DATA RECORDS
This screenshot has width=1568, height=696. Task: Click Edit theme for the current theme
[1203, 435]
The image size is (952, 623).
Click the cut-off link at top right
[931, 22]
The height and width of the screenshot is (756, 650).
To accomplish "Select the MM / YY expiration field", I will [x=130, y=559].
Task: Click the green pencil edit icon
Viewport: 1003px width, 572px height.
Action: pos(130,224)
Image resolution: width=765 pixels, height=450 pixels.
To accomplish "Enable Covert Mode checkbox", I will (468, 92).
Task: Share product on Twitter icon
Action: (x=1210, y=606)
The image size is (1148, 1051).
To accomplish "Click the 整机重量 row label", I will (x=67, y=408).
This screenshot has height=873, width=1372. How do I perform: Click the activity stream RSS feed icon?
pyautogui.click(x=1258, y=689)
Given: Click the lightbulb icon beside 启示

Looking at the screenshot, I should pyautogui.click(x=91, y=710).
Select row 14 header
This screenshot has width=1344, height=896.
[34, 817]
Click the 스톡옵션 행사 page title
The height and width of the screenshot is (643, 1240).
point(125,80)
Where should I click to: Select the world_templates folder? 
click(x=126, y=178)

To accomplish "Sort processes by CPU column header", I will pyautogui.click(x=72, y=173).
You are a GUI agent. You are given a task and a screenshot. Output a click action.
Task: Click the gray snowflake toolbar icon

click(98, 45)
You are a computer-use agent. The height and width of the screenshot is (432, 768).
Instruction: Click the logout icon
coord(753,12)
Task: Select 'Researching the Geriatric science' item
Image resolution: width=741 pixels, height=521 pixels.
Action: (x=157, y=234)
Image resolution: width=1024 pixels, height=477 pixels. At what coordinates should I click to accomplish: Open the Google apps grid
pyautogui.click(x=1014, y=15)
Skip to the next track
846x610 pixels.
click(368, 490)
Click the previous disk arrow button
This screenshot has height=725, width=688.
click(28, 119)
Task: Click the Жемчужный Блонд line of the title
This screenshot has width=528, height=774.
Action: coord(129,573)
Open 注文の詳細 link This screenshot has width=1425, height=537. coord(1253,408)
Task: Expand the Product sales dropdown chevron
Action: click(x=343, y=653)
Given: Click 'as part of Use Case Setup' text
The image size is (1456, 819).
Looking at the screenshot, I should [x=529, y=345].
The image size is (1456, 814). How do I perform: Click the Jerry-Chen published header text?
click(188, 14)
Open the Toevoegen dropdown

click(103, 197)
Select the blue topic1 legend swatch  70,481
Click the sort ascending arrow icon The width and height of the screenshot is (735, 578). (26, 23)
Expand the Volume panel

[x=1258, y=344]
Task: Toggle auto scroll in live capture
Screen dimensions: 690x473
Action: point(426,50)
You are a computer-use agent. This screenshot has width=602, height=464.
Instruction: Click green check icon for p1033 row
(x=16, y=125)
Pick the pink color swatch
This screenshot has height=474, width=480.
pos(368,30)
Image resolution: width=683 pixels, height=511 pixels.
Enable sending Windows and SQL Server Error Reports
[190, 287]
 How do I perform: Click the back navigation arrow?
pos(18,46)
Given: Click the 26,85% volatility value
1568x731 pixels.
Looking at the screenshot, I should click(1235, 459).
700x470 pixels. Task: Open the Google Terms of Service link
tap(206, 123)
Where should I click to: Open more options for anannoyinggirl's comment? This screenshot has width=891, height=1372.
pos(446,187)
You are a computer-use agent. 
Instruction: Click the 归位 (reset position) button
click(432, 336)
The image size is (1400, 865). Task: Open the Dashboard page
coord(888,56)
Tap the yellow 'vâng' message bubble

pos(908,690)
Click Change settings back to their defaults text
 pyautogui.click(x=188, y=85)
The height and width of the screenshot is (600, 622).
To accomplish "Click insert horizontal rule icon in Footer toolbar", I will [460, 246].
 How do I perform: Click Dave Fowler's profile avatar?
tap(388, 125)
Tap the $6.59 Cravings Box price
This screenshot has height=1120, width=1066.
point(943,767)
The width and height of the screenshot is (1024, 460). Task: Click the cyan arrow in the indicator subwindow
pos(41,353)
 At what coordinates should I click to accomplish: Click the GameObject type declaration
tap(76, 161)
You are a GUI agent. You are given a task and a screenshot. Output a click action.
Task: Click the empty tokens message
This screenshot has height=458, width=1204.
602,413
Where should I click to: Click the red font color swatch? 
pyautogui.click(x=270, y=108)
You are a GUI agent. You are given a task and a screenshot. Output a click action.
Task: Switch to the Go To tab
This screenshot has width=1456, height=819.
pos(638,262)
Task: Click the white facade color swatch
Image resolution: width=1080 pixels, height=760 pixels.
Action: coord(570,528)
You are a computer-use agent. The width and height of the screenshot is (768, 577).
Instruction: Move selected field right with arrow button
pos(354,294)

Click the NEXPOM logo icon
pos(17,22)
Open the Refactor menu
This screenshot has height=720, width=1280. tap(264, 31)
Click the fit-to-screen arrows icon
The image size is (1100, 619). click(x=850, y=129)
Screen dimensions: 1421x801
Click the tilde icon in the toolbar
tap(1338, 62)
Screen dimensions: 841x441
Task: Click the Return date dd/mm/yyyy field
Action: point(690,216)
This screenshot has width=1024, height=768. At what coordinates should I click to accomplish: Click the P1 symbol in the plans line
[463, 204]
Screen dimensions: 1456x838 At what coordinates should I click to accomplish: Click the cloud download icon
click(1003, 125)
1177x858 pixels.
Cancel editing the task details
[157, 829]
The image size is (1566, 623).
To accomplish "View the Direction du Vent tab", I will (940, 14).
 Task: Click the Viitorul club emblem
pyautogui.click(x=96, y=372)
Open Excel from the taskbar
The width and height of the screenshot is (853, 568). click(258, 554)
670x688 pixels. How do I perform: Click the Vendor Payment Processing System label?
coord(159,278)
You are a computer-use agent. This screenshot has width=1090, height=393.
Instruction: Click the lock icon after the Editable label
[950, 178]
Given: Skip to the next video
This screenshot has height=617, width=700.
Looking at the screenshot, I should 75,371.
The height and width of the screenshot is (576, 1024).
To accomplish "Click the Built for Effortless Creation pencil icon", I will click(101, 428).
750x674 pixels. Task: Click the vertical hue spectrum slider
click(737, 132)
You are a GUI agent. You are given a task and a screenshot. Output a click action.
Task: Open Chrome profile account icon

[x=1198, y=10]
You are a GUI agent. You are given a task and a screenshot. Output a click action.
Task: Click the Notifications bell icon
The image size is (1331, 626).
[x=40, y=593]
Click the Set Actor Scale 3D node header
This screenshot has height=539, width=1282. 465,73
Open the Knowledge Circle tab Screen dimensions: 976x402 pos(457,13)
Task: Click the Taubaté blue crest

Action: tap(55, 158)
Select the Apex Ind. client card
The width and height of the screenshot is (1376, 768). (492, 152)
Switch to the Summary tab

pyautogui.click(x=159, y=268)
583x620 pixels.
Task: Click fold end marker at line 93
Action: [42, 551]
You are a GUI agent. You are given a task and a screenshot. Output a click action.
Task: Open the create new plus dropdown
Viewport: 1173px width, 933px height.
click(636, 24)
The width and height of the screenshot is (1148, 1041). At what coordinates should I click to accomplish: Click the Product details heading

WORK TO BE COMPLETED
When a line of the entries contains the word "computer", it counts toward the total; reply with that total alone.

EXERCISE OUTPUT
5